- **WHAT YOU WILL DO**:
(a) Quote the passage of the magnetic mosquito net text starting with "We took off" and going on through "towards each other.".
(b) In the magnetic mosquito net text, how far apart were the rare earth magnets placed around the top and sides of the netting?

Magnetic mosquito nets

Who knew you could have so much fun looking at a web site that sells magnets? K&J Magnetics is an awesome site, with detailed information on each magnet they sell that helped us find just the right strength magnets for holding a mosquito / bug / insect net on to the metal walls and through the plastic B-pillar cover.

Now we have a well tensioned mosquito net with magnets sewn in to the perimeter. It stays up in the wind, but it’s easy to open to get in and out of the van. It hardly interferes with the view in or out of the van. In fact, it’s quite hard to see in the picture below.

Mosquito net in sliding door area (hard to see, it's so sheer)

We sewed thin 1.5″ wide polyester webbing on to some very sheer mosquito netting. We placed rare earth magnets every 12″ around the top and sides. The two top corners got stronger magnets so that they can keep the whole net in place.

We took off the B-pillar cover (the plastic thing at the front end of the sliding door that has the seatbelt reel inside it) and glued relatively strong magnets at the correct locations inside it to match up with the magnets in the netting. We were careful to get the polarity right as well.

Magnet glued on to inside of B pillar plastic cover

We used a two-part epoxy formulated for plastics.

Loctite two-part epoxy for plastics


  • Hold the magnets in place while the glue dries by putting another magnet on the other side of the plastic!
  • Lay the magnets you want to use out on a steel ruler so you can pick each one up individually without them trying to pull towards each other.

- **GIVEN MATERIAL**:
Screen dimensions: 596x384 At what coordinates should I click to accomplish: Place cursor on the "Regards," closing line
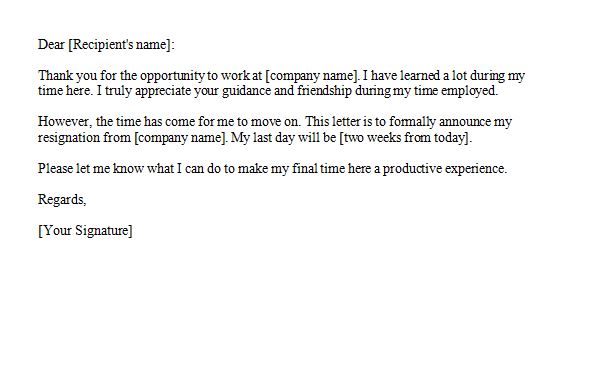pos(62,199)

- **SOLUTIONS TO THE PROBLEMS**:
(a)
We took off the B-pillar cover (the plastic thing at the front end of the sliding door that has the seatbelt reel inside it) and glued relatively strong magnets at the correct locations inside it to match up with the magnets in the netting. We were careful to get the polarity right as well.

Magnet glued on to inside of B pillar plastic cover

We used a two-part epoxy formulated for plastics.

Loctite two-part epoxy for plastics


  • Hold the magnets in place while the glue dries by putting another magnet on the other side of the plastic!
  • Lay the magnets you want to use out on a steel ruler so you can pick each one up individually without them trying to pull towards each other.

(b) Every 12 inches.